Jacinda Ardern vows to stop putting New Zealand in lockdown once vaccinations complete
As New Zealand records 68 new cases, Jacinda Ardern signals a shift away from the country’s Covid-19 elimination strategy.
New Zealand will stop using lockdowns to stamp out Covid-19 once vaccinations reach a high level, Prime Minister Jacinda Ardern said, signalling an eventual watering down of the government’s aim of eliminating the virus.
The comments from Ms Ardern on Thursday as the nation recorded 68 new cases are a shift in tone and follow similar remarks last weekend from the government’s Covid-19 response minister, who said the fast-spreading Delta variant poses big questions for New Zealand’s fortress strategy.
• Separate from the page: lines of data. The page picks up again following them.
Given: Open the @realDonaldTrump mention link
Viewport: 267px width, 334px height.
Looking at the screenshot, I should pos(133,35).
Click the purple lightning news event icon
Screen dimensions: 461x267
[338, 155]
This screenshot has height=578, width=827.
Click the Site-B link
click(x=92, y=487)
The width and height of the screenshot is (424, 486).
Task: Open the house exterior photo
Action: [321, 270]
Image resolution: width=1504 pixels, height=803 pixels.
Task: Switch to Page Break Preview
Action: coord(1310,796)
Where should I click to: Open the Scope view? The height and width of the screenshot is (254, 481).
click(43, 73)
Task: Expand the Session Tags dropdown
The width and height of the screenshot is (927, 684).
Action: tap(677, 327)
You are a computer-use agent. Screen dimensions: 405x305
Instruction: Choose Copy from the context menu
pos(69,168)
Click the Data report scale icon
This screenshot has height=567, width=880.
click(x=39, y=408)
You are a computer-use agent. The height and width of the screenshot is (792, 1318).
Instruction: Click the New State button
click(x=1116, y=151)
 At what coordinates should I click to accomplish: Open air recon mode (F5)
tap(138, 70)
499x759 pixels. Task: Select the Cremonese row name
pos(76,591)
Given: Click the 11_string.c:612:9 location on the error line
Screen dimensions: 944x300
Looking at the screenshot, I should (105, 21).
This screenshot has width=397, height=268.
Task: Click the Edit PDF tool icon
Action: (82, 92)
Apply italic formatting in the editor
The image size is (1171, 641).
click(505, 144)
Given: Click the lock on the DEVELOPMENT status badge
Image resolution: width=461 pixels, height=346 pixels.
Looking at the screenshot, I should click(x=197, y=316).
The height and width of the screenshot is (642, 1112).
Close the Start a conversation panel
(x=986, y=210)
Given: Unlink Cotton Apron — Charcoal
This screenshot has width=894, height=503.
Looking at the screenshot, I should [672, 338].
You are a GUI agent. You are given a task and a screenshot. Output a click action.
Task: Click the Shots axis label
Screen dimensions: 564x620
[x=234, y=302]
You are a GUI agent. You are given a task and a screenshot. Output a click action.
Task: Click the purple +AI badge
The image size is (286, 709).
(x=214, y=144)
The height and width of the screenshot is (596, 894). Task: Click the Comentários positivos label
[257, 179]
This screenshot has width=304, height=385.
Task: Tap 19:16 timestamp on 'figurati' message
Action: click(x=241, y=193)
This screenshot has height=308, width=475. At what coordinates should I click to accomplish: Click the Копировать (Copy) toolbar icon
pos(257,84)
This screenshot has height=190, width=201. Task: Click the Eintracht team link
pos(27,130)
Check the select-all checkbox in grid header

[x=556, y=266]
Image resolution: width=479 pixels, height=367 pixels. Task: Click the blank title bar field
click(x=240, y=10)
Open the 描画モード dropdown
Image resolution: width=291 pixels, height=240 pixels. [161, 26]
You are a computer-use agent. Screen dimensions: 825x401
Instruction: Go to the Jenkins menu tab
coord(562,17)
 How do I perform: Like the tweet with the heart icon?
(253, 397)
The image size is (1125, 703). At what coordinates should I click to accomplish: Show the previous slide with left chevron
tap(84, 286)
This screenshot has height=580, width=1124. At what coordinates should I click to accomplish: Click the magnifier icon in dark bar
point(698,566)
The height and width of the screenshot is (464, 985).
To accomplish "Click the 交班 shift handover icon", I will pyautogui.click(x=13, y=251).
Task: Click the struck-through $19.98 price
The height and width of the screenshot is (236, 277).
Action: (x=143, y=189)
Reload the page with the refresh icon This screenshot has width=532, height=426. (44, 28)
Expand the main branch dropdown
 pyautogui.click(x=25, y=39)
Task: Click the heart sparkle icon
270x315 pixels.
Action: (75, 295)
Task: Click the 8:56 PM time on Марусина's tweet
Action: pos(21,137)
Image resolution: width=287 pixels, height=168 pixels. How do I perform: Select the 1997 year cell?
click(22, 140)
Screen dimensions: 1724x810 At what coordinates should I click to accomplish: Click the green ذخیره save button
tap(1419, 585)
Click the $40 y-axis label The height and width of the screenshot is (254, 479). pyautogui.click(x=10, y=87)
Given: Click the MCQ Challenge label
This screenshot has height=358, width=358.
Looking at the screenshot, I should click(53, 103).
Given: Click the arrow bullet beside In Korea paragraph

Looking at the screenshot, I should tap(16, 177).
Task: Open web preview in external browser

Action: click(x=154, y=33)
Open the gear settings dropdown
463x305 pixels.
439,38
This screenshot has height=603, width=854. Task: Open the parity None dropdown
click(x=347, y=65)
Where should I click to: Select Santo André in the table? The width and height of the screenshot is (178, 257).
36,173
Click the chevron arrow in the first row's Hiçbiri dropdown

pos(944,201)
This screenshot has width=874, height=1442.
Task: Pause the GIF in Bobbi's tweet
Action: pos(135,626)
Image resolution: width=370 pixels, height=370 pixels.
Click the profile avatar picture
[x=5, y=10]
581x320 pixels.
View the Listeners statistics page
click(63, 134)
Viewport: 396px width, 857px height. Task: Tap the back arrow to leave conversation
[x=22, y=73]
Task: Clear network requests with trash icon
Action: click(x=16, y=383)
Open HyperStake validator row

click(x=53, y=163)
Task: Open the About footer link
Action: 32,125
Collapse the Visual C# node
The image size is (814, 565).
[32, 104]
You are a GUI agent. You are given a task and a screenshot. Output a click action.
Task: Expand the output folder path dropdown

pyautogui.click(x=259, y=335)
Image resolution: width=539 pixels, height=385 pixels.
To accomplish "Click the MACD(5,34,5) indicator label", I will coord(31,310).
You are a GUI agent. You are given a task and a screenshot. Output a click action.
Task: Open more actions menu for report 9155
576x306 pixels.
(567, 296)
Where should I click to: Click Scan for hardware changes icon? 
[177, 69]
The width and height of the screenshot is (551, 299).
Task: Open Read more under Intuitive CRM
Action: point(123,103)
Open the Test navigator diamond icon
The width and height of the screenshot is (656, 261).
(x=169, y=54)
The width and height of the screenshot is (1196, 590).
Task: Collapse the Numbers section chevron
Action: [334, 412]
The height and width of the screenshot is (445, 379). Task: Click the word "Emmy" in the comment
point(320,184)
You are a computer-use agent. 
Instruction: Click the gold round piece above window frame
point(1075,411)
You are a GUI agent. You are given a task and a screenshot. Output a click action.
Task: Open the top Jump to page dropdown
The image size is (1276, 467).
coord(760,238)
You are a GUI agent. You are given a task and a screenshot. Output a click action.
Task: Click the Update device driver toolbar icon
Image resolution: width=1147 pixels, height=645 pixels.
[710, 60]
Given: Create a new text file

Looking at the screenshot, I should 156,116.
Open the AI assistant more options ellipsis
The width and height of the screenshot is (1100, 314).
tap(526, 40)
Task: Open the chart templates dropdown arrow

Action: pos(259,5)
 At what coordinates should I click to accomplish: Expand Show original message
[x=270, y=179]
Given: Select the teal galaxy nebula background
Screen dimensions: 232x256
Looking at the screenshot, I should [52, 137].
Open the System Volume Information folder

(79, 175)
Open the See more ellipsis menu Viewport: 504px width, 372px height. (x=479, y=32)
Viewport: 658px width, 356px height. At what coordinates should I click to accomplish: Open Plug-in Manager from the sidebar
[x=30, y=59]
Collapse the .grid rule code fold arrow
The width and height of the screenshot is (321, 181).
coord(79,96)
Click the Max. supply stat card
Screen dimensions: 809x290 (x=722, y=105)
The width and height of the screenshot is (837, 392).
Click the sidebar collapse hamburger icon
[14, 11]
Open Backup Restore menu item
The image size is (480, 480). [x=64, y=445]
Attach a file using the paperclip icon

Ms Ardern said stamping out Covid-19 remains the best approach for New Zealand “for now,” but the goal is to get past using lockdowns and a border closure as the primary defences.
“Our collective goal is to move away from having to use these measures in that way and vaccines help us do that. No one wants to use lockdowns forever and I can tell you now that is not our intention,” she said. “But, for now, while we vaccinate, elimination is the goal.”
The country recorded another daily high of 68 Covid-19 infections on Thursday, amid fears the Delta variant has spread to Christchurch.
Ms Ardern warned that case numbers and lockdowns could potentially “be longer and bigger” because of a “time lag”.
“Lockdown is having an impact … but Delta is very, very tricky,” she said.
Director of public health Caroline McElnay said there are currently six sub-clusters associated with the outbreak, with viral fragments now detected in wastewater in Christchurch.
New Zealand’s nationwide lockdown is set to be reviewed on Friday, while Auckland, where the outbreak is concentrated, will remain under strict stay-at-home orders until at least August 31.
New Zealand has been in a strict lockdown since August 18 as it grapples with its first Covid-19 outbreak since February. The outbreak – 277 cases so far and mainly in Auckland – is small by global standards, but it has caused alarm locally since it marks the arrival in New Zealand of the more contagious Delta variant.
The New Zealand government’s aim of completely stopping the spread of the virus has been increasingly criticised abroad as untenable, given Covid-19 has become entrenched in most countries. But it still commands strong support within New Zealand despite the economic costs and the erosion of civil liberties during lockdowns.
Ms Ardern didn’t specify what proportion of the population would need to be vaccinated but said it would need to be the highest number possible. Among developed nations, New Zealand has been slow to vaccinate, with about 21 per cent of the population fully vaccinated.